Dresden / Semperoper: „TOSCA“ MIT LUCIO GALLO – 13.4.2015
Seit dem 11.4. steht Giacomo Puccinis „Tosca“ in der Inszenierung von Johannes Schaaf – Bühnenbild: Christof Cremer, Kostüme: Petra Reinhardt – (Pr. 31.1.2009) für 9 Vorstellungen wieder auf dem Spielplan der Semperoper mit neuer Besetzung: Jennifer Rowley als Floria Tosca und Andeka Gorrotxategi als Mario Cavaradossi. Für den erkrankten Markus Marquardt war Lucio Gallo „eingesprungen“, ein ausgezeichneter Sängerdarsteller mit sehr guter Textbehandlung, bei dem jeder Ton (auch der leiseste) und jedes Wort zur Geltung kommen, womit er an der Semperoper wieder einmal Maßstäbe setzte, bei denen die jüngeren Sänger noch nicht so leicht mithalten konnten.
Er hat den Charakter dieses selbstsüchtigen, unerbittlichen, Menschen verachtenden Polizeichefs voll erfasst, was er u. a. auch darin zum Ausdruck brachte, wie er während der Folterszene dinierte. Ihm standen vor allem auch die entsprechenden stimmlichen Mittel zur Verfügung, die er in höchster Ekstase einsetzen konnte, aber er beherrscht auch die leisen, feinen Töne, mit denen er betörend, schmeichelnd und säuselnd und mit durchtriebener Falschheit Tosca, die „nur der Schönheit ihr Leben weihte“, „umwirbt“. Er war ganz Scarpia in jeder Faser.
Die amerikanische Sopranistin Jennifer Rowley, die 2014 die Musetta an der Met sang, gab nun ihr Semperoper-Debüt als Tosca. Sie wirkte überzeugend als zarte, empfindsame Sängerin mit weicher Stimme, die aufgrund der Ereignisse in höchste Emphase gerät und dann mit entsprechender Lautstärke und tonärmerer Stimme ihrer Verzweiflung Ausdruck verleiht. Ihre große Arie, in der sie Scarpia um Gnade anfleht, sang sie mit viel Gefühl und dramatischer Empfindung, weniger mit großer Kantilene, die sich erst gegen Ende etwas entfaltete.
Andeka Gorrotxategi begann als Cavaradossi verheißungsvoll, musste aber manchen Ton hörbar von unten ansingen. Er folgte epigonenhaft großen Vorbildern, auch mit angedeuteter Kantilene und ein wenig „Träne“ in der Stimme und konnte mitunter auch berühren. Im Verhältnis zu Jennifer Rowley wirkte er fast jungenhaft und unausgeglichen, mitunter ungestüm, dann aber auch wieder wenig leidenschaftlich – ein ziemlich ungleiches Paar.

_Aufgaben_:
A: Tauschen Sie in der Tosca-Kritik "Polizeichefs" gegen "Stadtkommandanten" aus und geben Sie den Abschnitt von "Er hat den Charakter" bis einschließlich "in jeder Faser." wieder.
B: Übertragen Sie aus der Tosca-Kritik folgenden Satz ins Englische: „Die amerikanische Sopranistin Jennifer Rowley, die 2014 die Musetta an der Met sang, gab nun ihr Semperoper-Debüt als Tosca.“
C: Prüfen Sie anhand der Tosca-Kritik, ob die folgenden Aussagen zutreffen: (i) Jennifer Rowley debütierte als Tosca an der Semperoper. (ii) Die Inszenierung stammt von Christof Cremer. (iii) Andeka Gorrotxategi wirkte an der Seite von Jennifer Rowley durchgehend leidenschaftlich.

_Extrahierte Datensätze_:
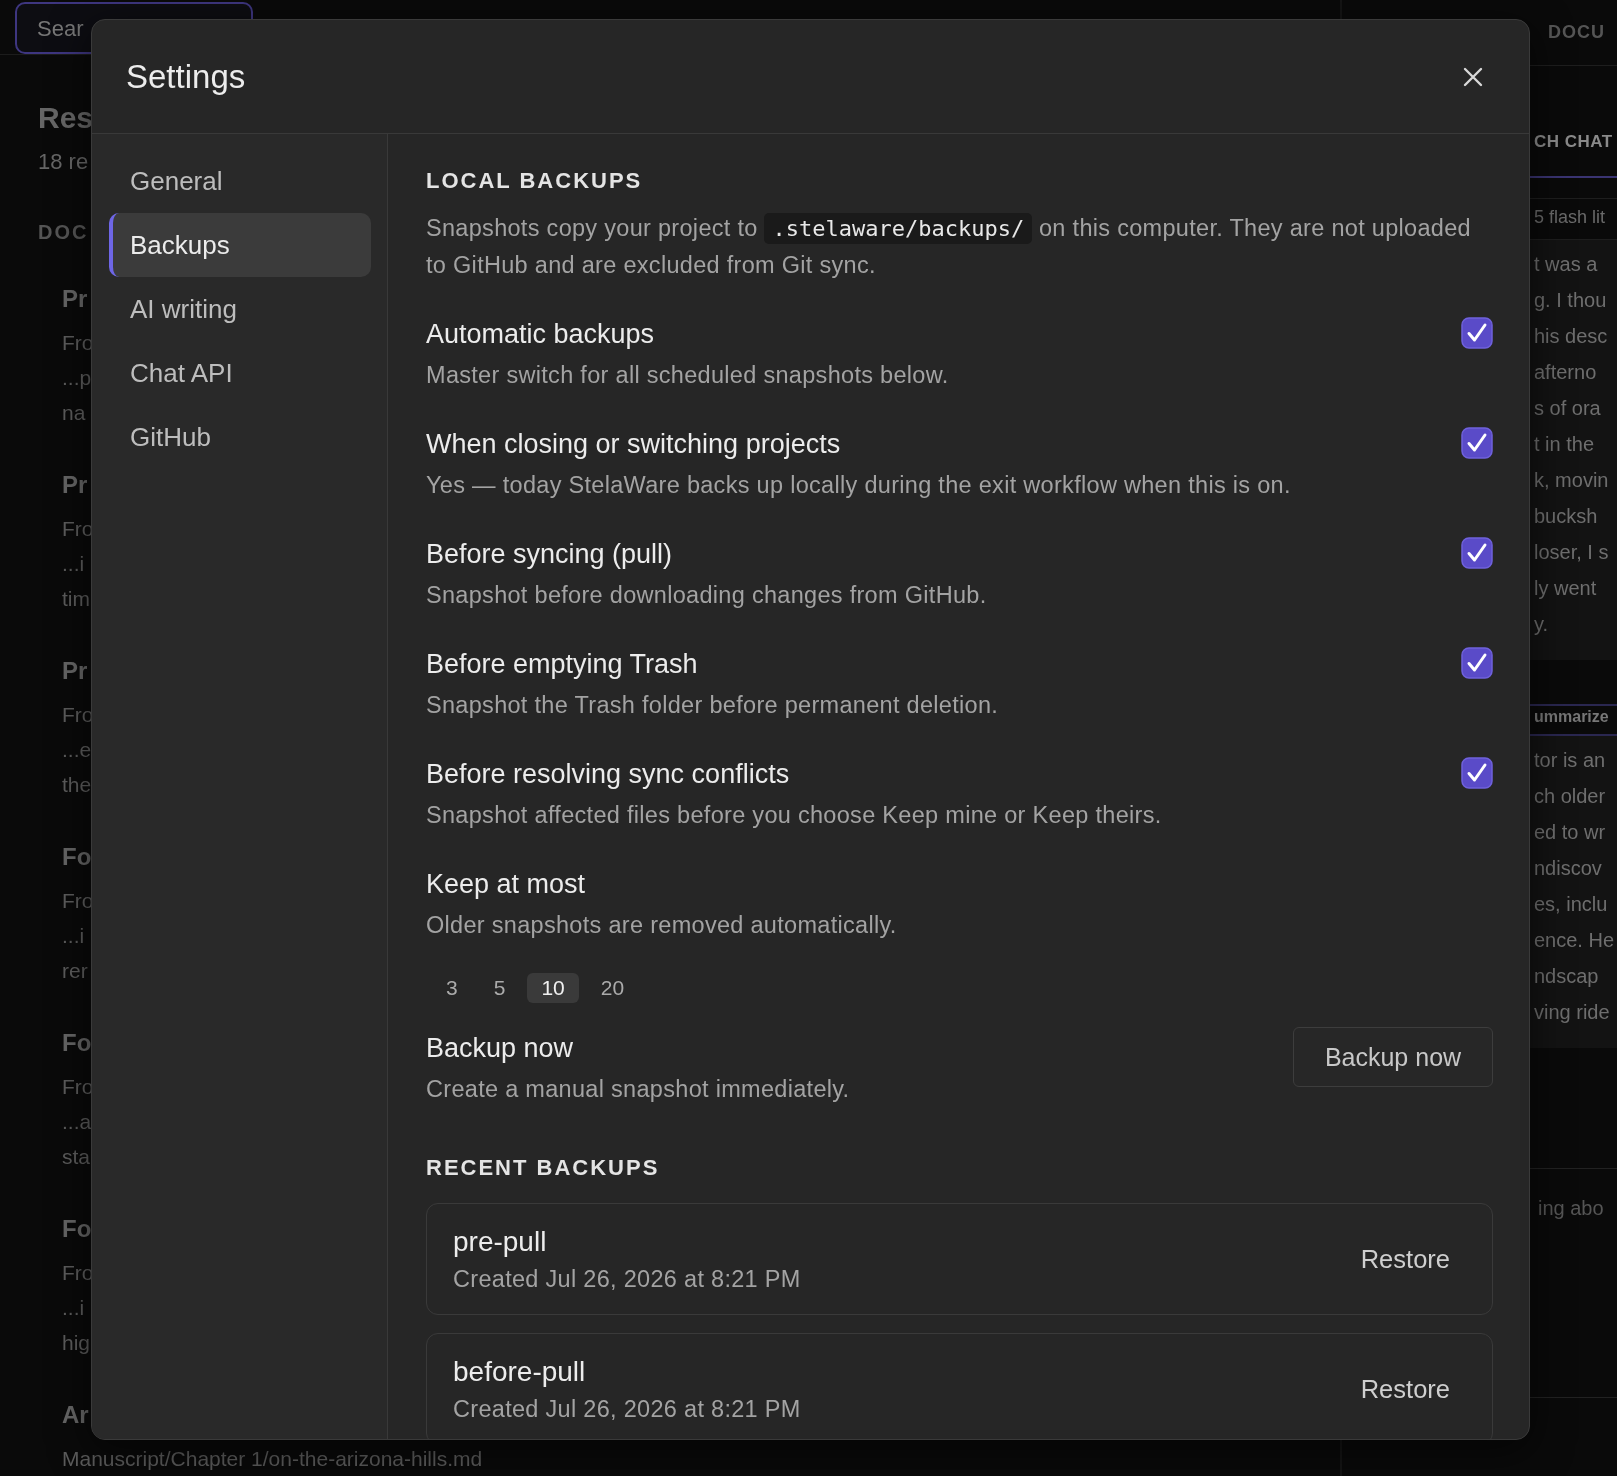 The image size is (1617, 1476). I want to click on result-snippet: Manuscript/Chapter 1/on-the-arizona-hills.md, so click(272, 1459).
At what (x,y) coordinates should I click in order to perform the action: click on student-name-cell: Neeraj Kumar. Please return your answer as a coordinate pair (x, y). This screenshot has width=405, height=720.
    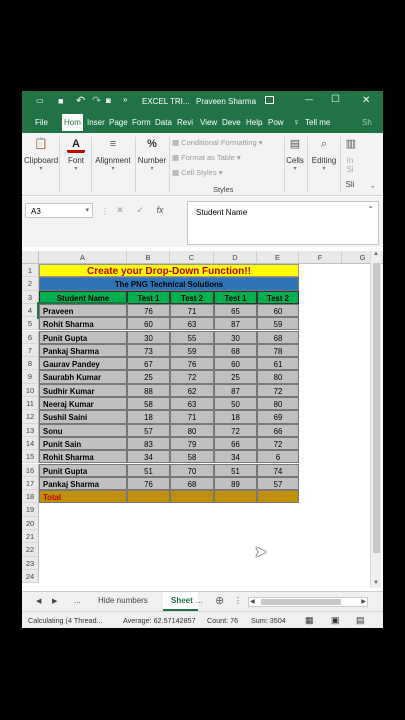
    Looking at the image, I should click on (83, 404).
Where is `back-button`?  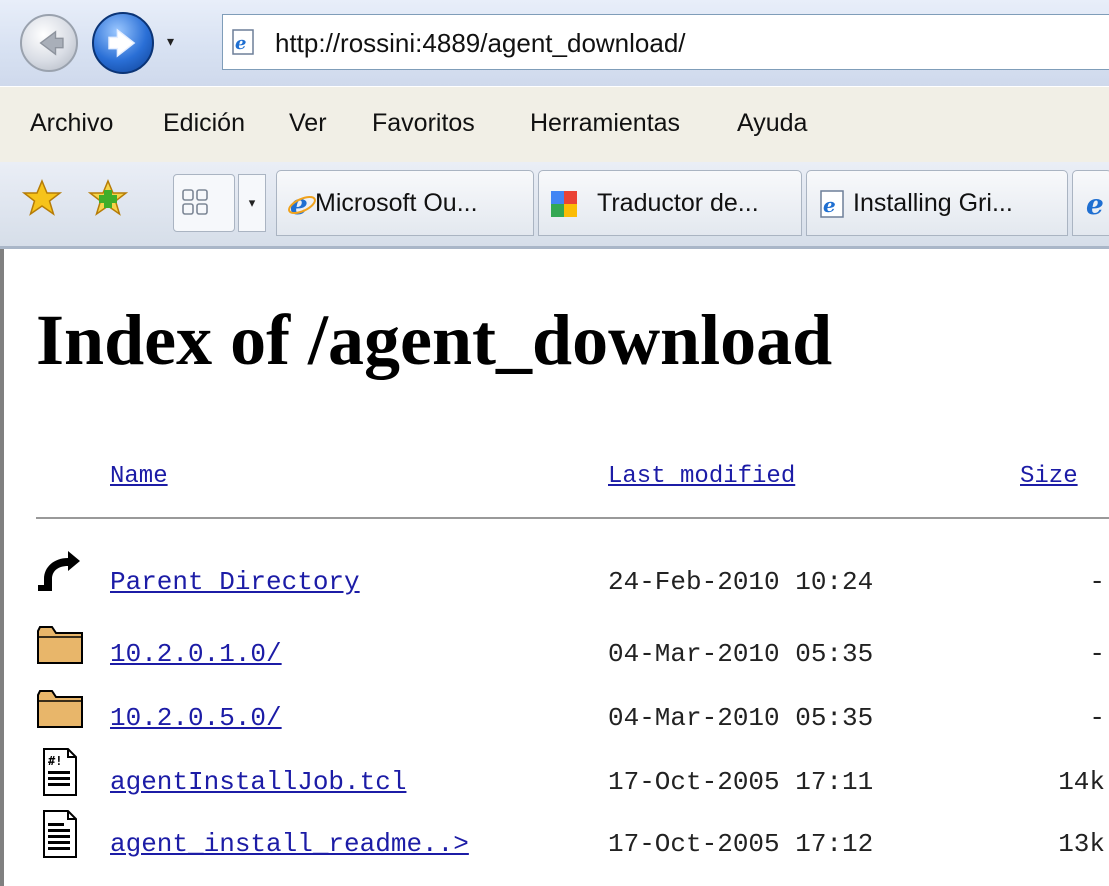 back-button is located at coordinates (49, 43).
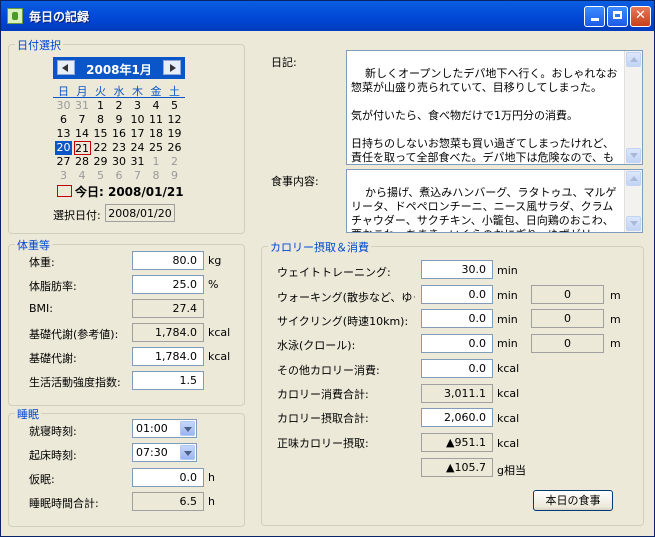 The height and width of the screenshot is (537, 655). What do you see at coordinates (100, 162) in the screenshot?
I see `calendar-day: 29` at bounding box center [100, 162].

_Antworten nach Nummer_:
A:
Er hat den Charakter dieses selbstsüchtigen, unerbittlichen, Menschen verachtenden Stadtkommandanten voll erfasst, was er u. a. auch darin zum Ausdruck brachte, wie er während der Folterszene dinierte. Ihm standen vor allem auch die entsprechenden stimmlichen Mittel zur Verfügung, die er in höchster Ekstase einsetzen konnte, aber er beherrscht auch die leisen, feinen Töne, mit denen er betörend, schmeichelnd und säuselnd und mit durchtriebener Falschheit Tosca, die „nur der Schönheit ihr Leben weihte“, „umwirbt“. Er war ganz Scarpia in jeder Faser.

B: The American soprano Jennifer Rowley, who sang Musetta at the Met in 2014, has now made her Semperoper debut as Tosca.

C:
(i) Ja: „gab nun ihr Semperoper-Debüt als Tosca“
(ii) Nein: „in der Inszenierung von Johannes Schaaf – Bühnenbild: Christof Cremer“
(iii) Nein: „dann aber auch wieder wenig leidenschaftlich“